● **WHAT YOU ARE ASKED TO DO**
Reproduce the following items line for line, with no changes.
==== MATERIALS PROVIDED
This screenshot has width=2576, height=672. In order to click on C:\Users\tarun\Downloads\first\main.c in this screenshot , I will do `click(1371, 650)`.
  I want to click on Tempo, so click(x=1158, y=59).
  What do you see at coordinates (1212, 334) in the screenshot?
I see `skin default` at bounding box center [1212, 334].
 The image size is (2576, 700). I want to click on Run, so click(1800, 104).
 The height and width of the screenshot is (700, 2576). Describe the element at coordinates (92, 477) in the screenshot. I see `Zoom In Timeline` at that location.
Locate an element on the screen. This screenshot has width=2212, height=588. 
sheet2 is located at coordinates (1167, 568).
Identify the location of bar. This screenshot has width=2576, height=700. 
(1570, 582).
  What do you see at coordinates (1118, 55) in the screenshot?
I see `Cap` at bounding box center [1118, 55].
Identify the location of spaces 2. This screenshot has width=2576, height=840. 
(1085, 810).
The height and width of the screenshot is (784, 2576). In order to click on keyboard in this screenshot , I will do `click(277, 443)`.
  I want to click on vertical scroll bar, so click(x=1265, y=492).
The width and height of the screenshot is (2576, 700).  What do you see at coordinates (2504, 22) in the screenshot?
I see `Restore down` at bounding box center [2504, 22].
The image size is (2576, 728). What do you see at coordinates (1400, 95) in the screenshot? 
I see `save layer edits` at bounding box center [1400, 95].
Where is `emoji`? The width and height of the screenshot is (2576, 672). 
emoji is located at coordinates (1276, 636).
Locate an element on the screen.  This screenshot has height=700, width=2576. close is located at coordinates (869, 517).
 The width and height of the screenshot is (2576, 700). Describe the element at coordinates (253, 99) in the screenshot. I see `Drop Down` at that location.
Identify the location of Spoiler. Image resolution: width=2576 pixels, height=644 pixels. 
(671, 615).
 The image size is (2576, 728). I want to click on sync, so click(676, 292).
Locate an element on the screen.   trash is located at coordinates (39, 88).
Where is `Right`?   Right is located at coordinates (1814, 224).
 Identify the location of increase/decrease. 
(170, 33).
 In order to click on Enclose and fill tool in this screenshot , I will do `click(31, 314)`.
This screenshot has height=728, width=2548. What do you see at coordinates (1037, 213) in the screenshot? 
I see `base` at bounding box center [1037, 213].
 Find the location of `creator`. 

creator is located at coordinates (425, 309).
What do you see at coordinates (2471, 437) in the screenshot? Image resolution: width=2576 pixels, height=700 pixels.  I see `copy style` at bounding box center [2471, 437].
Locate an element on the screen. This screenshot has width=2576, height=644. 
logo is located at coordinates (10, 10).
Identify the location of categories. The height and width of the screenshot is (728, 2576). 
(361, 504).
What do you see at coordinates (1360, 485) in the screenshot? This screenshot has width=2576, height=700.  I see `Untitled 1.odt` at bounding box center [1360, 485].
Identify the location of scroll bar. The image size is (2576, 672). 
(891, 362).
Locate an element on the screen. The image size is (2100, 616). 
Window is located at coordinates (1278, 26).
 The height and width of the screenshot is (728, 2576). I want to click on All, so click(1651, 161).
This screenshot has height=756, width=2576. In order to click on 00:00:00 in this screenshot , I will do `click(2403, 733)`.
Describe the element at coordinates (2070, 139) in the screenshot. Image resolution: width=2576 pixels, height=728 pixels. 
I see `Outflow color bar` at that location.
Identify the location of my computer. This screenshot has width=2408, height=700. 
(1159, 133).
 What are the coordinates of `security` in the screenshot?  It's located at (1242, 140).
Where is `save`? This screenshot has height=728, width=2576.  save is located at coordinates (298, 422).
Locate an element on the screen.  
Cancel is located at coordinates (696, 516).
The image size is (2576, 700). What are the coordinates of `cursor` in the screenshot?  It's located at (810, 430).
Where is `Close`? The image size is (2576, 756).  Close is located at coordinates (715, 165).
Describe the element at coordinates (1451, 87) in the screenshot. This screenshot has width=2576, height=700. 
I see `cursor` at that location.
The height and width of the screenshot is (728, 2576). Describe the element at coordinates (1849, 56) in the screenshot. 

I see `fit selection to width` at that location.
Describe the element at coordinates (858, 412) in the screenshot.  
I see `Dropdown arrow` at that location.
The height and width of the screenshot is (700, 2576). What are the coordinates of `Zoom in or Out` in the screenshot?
========
● **RESULT FOR THIS EXERCISE**
This screenshot has width=2576, height=672. In order to click on C:\Users\tarun\Downloads\first\main.c in this screenshot , I will do `click(1371, 650)`.
  I want to click on Tempo, so click(x=1158, y=59).
  What do you see at coordinates (1212, 334) in the screenshot?
I see `skin default` at bounding box center [1212, 334].
 The image size is (2576, 700). I want to click on Run, so click(1800, 104).
 The height and width of the screenshot is (700, 2576). Describe the element at coordinates (92, 477) in the screenshot. I see `Zoom In Timeline` at that location.
Locate an element on the screen. This screenshot has width=2212, height=588. 
sheet2 is located at coordinates (1167, 568).
Identify the location of bar. This screenshot has width=2576, height=700. 
(1570, 582).
  What do you see at coordinates (1118, 55) in the screenshot?
I see `Cap` at bounding box center [1118, 55].
Identify the location of spaces 2. This screenshot has width=2576, height=840. 
(1085, 810).
The height and width of the screenshot is (784, 2576). In order to click on keyboard in this screenshot , I will do `click(277, 443)`.
  I want to click on vertical scroll bar, so click(x=1265, y=492).
The width and height of the screenshot is (2576, 700).  What do you see at coordinates (2504, 22) in the screenshot?
I see `Restore down` at bounding box center [2504, 22].
The image size is (2576, 728). What do you see at coordinates (1400, 95) in the screenshot? 
I see `save layer edits` at bounding box center [1400, 95].
Where is `emoji`? The width and height of the screenshot is (2576, 672). 
emoji is located at coordinates (1276, 636).
Locate an element on the screen.  This screenshot has height=700, width=2576. close is located at coordinates (869, 517).
 The width and height of the screenshot is (2576, 700). Describe the element at coordinates (253, 99) in the screenshot. I see `Drop Down` at that location.
Identify the location of Spoiler. Image resolution: width=2576 pixels, height=644 pixels. 
(671, 615).
 The image size is (2576, 728). I want to click on sync, so click(676, 292).
Locate an element on the screen.   trash is located at coordinates (39, 88).
Where is `Right`?   Right is located at coordinates (1814, 224).
 Identify the location of increase/decrease. 
(170, 33).
 In order to click on Enclose and fill tool in this screenshot , I will do `click(31, 314)`.
This screenshot has height=728, width=2548. What do you see at coordinates (1037, 213) in the screenshot? 
I see `base` at bounding box center [1037, 213].
 Find the location of `creator`. 

creator is located at coordinates (425, 309).
What do you see at coordinates (2471, 437) in the screenshot? Image resolution: width=2576 pixels, height=700 pixels.  I see `copy style` at bounding box center [2471, 437].
Locate an element on the screen. This screenshot has width=2576, height=644. 
logo is located at coordinates (10, 10).
Identify the location of categories. The height and width of the screenshot is (728, 2576). 
(361, 504).
What do you see at coordinates (1360, 485) in the screenshot? This screenshot has width=2576, height=700.  I see `Untitled 1.odt` at bounding box center [1360, 485].
Identify the location of scroll bar. The image size is (2576, 672). 
(891, 362).
Locate an element on the screen. The image size is (2100, 616). 
Window is located at coordinates (1278, 26).
 The height and width of the screenshot is (728, 2576). I want to click on All, so click(1651, 161).
This screenshot has height=756, width=2576. In order to click on 00:00:00 in this screenshot , I will do `click(2403, 733)`.
Describe the element at coordinates (2070, 139) in the screenshot. Image resolution: width=2576 pixels, height=728 pixels. 
I see `Outflow color bar` at that location.
Identify the location of my computer. This screenshot has width=2408, height=700. 
(1159, 133).
 What are the coordinates of `security` in the screenshot?  It's located at (1242, 140).
Where is `save`? This screenshot has height=728, width=2576.  save is located at coordinates (298, 422).
Locate an element on the screen.  
Cancel is located at coordinates (696, 516).
The image size is (2576, 700). What are the coordinates of `cursor` in the screenshot?  It's located at (810, 430).
Where is `Close`? The image size is (2576, 756).  Close is located at coordinates (715, 165).
Describe the element at coordinates (1451, 87) in the screenshot. This screenshot has width=2576, height=700. 
I see `cursor` at that location.
The height and width of the screenshot is (728, 2576). Describe the element at coordinates (1849, 56) in the screenshot. 

I see `fit selection to width` at that location.
Describe the element at coordinates (858, 412) in the screenshot.  
I see `Dropdown arrow` at that location.
The height and width of the screenshot is (700, 2576). What are the coordinates of `Zoom in or Out` in the screenshot?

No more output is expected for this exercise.